Share

Télécoms Sans Frontières completes mission in Haiti

Inmarsat-sponsored aid agency Télécoms Sans Frontières (TSF) has completed its mission in Haiti following Hurricane Matthew.

Over a three-week period, two teams of emergency communication experts managed to reach 19 towns and villages left cut off after winds of up to 145 mph (233 km/h) swept across the island. In total, 2,461 people were able to contact friends and family using IsatPhone Pro satellite phones.

TSF’s mission to set up communication hubs for first responders was made easier because it has maintained a permanent telecoms response capacity in Haiti since the devastating 2010 earthquake. In collaboration with the National Association of the Scouts of Haiti, emergency telecommunications kits are pre-positioned throughout the country. Scout volunteers have been trained by TSF to deploy BGAN in the direct aftermath of a disaster.

Coordinated effort

The kits and volunteers were made available to the humanitarian community, as well as the governmental civil protection body (DPC) and the National Emergency Operations Centre (COUN), within hours of Hurricane Matthew striking on 3 October. Over 27,700MB of data was transferred as the relief effort was coordinated between all the agencies involved.

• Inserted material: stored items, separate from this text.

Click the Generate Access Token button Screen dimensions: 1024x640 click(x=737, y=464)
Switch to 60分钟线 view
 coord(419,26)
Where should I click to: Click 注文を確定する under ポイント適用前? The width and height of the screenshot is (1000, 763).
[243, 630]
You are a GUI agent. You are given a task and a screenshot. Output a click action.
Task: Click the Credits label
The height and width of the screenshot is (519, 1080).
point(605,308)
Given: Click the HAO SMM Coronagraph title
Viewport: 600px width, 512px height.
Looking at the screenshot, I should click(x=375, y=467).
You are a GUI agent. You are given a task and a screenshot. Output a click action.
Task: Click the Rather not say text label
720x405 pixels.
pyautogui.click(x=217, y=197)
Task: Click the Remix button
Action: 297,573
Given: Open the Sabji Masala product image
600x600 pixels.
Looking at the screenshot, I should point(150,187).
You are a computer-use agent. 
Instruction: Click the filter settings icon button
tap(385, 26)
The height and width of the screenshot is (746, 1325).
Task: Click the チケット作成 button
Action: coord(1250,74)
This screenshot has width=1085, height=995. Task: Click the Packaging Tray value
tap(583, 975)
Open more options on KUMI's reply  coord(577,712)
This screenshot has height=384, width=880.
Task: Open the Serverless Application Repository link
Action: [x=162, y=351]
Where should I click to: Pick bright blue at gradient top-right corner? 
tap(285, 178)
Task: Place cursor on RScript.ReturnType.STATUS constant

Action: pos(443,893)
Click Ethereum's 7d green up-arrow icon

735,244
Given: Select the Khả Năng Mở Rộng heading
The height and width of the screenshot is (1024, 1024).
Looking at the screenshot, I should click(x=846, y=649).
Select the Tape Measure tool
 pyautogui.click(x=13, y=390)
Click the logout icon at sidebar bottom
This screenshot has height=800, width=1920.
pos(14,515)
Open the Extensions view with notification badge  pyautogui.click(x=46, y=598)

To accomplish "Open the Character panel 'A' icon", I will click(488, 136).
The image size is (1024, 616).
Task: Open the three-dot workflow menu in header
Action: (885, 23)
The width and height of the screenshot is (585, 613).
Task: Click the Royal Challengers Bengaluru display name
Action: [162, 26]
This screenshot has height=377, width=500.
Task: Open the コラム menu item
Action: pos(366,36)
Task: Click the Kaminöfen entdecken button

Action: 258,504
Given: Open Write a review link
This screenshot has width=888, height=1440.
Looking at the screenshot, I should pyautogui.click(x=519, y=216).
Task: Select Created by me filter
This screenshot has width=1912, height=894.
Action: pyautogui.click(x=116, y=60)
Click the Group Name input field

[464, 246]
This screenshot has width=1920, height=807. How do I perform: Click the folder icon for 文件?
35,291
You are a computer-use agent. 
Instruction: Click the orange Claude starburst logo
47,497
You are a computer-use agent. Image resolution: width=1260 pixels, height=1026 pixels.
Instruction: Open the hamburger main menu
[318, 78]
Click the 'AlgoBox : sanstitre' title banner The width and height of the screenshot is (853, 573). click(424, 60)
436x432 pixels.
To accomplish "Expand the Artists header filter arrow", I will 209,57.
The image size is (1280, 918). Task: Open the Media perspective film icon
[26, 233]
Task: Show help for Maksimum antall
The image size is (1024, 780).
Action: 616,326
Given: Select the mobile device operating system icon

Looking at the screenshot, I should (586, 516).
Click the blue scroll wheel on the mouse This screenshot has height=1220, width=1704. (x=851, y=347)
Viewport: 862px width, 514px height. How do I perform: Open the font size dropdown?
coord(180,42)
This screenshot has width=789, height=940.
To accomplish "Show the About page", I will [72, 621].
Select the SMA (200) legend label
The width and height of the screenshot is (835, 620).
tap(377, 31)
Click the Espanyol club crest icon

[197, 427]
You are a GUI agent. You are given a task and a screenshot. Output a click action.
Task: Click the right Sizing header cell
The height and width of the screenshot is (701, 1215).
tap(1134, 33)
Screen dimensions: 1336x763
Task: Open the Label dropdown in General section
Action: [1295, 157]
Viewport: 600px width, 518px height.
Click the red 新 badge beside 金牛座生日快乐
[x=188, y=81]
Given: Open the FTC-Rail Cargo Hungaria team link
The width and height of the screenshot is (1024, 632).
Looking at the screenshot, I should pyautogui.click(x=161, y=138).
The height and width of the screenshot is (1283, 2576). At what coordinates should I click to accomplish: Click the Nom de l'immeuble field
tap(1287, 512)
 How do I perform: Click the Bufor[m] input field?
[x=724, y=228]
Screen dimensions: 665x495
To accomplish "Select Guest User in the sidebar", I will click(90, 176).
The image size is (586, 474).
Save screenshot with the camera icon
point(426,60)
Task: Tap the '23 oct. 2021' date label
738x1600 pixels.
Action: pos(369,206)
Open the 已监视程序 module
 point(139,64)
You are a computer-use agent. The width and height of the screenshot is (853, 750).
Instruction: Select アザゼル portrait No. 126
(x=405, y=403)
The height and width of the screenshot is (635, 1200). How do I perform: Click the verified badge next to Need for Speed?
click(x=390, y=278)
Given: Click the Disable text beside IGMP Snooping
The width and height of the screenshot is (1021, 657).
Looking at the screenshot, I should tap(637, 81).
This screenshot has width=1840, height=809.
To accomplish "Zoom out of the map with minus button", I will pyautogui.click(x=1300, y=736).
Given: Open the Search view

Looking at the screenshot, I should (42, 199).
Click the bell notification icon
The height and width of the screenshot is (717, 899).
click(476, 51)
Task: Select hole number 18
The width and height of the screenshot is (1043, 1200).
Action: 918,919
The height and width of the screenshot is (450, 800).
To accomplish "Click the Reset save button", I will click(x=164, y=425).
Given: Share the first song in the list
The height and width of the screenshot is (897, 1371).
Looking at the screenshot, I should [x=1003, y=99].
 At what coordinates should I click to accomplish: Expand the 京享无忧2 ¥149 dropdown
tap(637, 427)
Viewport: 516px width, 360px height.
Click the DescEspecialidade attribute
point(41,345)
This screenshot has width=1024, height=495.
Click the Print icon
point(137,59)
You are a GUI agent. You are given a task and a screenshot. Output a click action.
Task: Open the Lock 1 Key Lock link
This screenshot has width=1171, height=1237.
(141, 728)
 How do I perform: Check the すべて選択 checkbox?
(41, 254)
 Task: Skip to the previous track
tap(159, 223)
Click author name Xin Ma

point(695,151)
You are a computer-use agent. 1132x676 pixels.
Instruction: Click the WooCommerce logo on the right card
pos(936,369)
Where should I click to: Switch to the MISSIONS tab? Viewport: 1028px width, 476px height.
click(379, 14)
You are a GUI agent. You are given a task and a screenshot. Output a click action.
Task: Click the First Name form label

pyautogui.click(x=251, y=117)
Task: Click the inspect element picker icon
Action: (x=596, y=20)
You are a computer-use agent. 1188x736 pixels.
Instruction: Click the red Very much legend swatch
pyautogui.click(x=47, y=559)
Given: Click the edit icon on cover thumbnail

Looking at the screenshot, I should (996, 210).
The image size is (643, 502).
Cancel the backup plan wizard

In addition, TSF has set up two dedicated satellite lines to the International Medical Corps and Belgian NGO Kenbe Fèm for the safety of personnel working in difficult security conditions as a cholera epidemic sweeps across the country.

*TSF has deployed an assessment team to northern Iraq to support humanitarian agencies preparing for a mass population displacement as fighting in Mosul intensifies.

A team from the agency’s Asia Pacific base has arrived in the region, where some 17,600 people have already fled since the beginning of the offensive on 17 October. The United Nations estimates that 1.5 million civilians remain in Mosul, Iraq’s second largest city.